§ Exercise task
Copy the entries word for word, starting at the line containing "Task: Click the Debug Script 'Ds' icon" and continuing through the line containing "Looking at the screenshot, I should [x=601, y=80].", both included.

>> BEGIN Supplied entries

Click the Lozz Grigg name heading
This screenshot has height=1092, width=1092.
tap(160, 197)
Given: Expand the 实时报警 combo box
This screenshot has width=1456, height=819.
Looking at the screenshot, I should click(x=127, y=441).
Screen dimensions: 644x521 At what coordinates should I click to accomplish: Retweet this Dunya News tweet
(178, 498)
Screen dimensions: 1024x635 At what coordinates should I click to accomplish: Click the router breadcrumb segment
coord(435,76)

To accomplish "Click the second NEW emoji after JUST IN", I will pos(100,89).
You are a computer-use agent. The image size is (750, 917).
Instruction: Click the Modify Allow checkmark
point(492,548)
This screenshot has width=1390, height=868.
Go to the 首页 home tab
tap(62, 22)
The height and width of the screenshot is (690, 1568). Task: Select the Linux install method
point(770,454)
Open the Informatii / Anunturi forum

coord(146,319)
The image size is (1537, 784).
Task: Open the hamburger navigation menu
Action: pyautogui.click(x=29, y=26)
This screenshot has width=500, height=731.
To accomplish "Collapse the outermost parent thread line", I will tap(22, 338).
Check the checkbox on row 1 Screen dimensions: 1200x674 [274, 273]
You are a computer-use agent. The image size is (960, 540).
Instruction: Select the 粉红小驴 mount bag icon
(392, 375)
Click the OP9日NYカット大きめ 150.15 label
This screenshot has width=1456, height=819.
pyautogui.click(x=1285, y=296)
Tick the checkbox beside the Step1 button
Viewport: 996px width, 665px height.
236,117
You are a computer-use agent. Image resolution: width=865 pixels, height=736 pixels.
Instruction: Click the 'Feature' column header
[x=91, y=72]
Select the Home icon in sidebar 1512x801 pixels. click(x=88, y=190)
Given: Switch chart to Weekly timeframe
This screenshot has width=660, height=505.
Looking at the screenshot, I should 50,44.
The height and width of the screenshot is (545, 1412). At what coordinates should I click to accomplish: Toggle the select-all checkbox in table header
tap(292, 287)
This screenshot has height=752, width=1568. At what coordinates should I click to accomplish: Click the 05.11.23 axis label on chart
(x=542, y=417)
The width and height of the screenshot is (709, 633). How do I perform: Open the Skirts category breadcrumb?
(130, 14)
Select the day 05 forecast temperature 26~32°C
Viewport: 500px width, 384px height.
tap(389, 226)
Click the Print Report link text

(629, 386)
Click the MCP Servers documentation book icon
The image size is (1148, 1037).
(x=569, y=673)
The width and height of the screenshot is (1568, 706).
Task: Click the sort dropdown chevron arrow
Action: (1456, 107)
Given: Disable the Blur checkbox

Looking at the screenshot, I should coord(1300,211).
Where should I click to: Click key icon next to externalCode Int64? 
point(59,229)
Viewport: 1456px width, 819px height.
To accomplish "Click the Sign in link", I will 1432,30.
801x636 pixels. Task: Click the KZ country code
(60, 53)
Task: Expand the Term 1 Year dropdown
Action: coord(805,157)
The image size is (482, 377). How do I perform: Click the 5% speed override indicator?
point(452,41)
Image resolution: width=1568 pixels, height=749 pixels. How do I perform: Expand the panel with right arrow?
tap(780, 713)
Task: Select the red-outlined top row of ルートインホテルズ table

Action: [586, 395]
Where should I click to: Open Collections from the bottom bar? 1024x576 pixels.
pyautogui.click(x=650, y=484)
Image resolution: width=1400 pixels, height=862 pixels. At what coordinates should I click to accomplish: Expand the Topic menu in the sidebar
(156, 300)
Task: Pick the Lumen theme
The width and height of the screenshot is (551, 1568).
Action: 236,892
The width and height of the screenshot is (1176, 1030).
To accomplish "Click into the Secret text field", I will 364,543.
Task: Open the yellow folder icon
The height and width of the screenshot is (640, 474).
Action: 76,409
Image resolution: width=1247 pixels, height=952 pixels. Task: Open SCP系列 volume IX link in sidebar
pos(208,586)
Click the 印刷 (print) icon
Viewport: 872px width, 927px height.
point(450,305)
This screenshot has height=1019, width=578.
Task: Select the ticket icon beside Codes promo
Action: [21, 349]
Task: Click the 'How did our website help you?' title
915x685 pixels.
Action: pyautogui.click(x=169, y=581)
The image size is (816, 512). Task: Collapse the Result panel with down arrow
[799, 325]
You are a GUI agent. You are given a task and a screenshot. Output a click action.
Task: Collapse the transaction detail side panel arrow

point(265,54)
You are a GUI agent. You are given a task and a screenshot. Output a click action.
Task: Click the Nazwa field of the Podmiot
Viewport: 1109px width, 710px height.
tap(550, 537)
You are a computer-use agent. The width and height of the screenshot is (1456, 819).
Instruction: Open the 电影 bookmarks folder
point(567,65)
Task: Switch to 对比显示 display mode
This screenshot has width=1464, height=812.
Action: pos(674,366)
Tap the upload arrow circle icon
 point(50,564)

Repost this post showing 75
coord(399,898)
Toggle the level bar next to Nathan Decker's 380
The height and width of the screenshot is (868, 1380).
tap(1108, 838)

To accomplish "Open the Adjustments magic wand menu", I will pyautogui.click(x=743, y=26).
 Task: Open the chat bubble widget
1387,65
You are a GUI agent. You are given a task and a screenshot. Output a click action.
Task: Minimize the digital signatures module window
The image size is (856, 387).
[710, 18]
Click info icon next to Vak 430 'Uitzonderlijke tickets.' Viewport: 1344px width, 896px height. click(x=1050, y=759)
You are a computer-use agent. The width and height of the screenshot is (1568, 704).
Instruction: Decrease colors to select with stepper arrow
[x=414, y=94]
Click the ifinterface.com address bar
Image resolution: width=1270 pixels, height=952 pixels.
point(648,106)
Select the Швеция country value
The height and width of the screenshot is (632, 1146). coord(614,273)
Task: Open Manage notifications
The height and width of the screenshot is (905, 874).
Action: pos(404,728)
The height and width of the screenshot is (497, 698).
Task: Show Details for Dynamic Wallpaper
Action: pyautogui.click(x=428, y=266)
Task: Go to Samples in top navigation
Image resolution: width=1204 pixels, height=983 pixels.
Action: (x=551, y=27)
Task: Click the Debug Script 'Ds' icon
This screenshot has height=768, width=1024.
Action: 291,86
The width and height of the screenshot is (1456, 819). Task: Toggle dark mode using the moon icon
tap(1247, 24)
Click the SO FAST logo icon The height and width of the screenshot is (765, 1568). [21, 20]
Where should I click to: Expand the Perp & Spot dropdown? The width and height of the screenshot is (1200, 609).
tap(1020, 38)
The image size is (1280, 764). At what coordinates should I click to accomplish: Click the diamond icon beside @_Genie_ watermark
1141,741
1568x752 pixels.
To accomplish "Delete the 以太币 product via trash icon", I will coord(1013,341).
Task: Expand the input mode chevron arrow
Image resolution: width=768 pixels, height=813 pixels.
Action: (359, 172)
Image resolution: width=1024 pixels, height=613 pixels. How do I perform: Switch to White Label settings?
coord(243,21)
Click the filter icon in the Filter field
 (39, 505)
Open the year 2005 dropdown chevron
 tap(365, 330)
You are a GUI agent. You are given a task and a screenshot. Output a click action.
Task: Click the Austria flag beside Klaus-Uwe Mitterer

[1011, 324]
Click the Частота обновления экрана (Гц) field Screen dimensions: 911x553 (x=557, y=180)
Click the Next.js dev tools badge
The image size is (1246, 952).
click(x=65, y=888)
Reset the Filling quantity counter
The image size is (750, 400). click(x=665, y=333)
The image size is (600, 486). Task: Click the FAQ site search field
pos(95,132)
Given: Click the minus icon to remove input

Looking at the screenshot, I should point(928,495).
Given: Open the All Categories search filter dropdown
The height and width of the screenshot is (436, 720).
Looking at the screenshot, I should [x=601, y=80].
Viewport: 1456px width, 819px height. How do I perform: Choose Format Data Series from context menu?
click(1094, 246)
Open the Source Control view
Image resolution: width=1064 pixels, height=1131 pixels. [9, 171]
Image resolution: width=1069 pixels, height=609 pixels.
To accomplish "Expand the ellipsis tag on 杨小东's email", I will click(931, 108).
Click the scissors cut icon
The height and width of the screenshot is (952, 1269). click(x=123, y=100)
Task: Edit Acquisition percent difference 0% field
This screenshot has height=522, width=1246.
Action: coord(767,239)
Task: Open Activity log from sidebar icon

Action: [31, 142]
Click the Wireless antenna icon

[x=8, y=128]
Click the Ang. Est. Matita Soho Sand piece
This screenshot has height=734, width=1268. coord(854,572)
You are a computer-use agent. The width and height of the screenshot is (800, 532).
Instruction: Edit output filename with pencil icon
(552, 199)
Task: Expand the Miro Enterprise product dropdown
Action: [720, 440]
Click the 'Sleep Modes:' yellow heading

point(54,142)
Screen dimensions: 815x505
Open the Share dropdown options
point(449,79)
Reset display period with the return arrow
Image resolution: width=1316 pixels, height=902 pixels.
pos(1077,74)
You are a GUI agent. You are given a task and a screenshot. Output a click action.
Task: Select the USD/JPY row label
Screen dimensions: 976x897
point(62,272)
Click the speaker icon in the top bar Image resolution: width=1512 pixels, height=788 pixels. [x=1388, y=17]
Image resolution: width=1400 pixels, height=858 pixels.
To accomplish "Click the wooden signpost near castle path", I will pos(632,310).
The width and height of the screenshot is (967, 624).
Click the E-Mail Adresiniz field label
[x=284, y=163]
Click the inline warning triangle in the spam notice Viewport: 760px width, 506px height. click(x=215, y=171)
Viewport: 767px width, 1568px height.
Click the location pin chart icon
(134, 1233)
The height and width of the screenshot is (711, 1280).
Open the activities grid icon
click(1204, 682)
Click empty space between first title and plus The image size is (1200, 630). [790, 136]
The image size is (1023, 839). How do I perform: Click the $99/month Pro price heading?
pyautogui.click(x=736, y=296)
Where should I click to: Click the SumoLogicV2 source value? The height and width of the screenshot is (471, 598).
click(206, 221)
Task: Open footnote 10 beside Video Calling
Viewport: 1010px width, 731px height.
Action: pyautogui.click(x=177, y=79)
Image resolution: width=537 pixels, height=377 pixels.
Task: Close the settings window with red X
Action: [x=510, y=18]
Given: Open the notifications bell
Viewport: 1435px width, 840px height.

>> END Supplied entries

§ Expected output
Task: Click the Debug Script 'Ds' icon
This screenshot has height=768, width=1024.
Action: 291,86
The width and height of the screenshot is (1456, 819). Task: Toggle dark mode using the moon icon
tap(1247, 24)
Click the SO FAST logo icon The height and width of the screenshot is (765, 1568). [21, 20]
Where should I click to: Expand the Perp & Spot dropdown? The width and height of the screenshot is (1200, 609).
tap(1020, 38)
The image size is (1280, 764). At what coordinates should I click to accomplish: Click the diamond icon beside @_Genie_ watermark
1141,741
1568x752 pixels.
To accomplish "Delete the 以太币 product via trash icon", I will coord(1013,341).
Task: Expand the input mode chevron arrow
Image resolution: width=768 pixels, height=813 pixels.
Action: (359, 172)
Image resolution: width=1024 pixels, height=613 pixels. How do I perform: Switch to White Label settings?
coord(243,21)
Click the filter icon in the Filter field
 (39, 505)
Open the year 2005 dropdown chevron
 tap(365, 330)
You are a GUI agent. You are given a task and a screenshot. Output a click action.
Task: Click the Austria flag beside Klaus-Uwe Mitterer

[1011, 324]
Click the Частота обновления экрана (Гц) field Screen dimensions: 911x553 (x=557, y=180)
Click the Next.js dev tools badge
The image size is (1246, 952).
click(x=65, y=888)
Reset the Filling quantity counter
The image size is (750, 400). click(x=665, y=333)
The image size is (600, 486). Task: Click the FAQ site search field
pos(95,132)
Given: Click the minus icon to remove input

Looking at the screenshot, I should point(928,495).
Given: Open the All Categories search filter dropdown
The height and width of the screenshot is (436, 720).
Looking at the screenshot, I should [x=601, y=80].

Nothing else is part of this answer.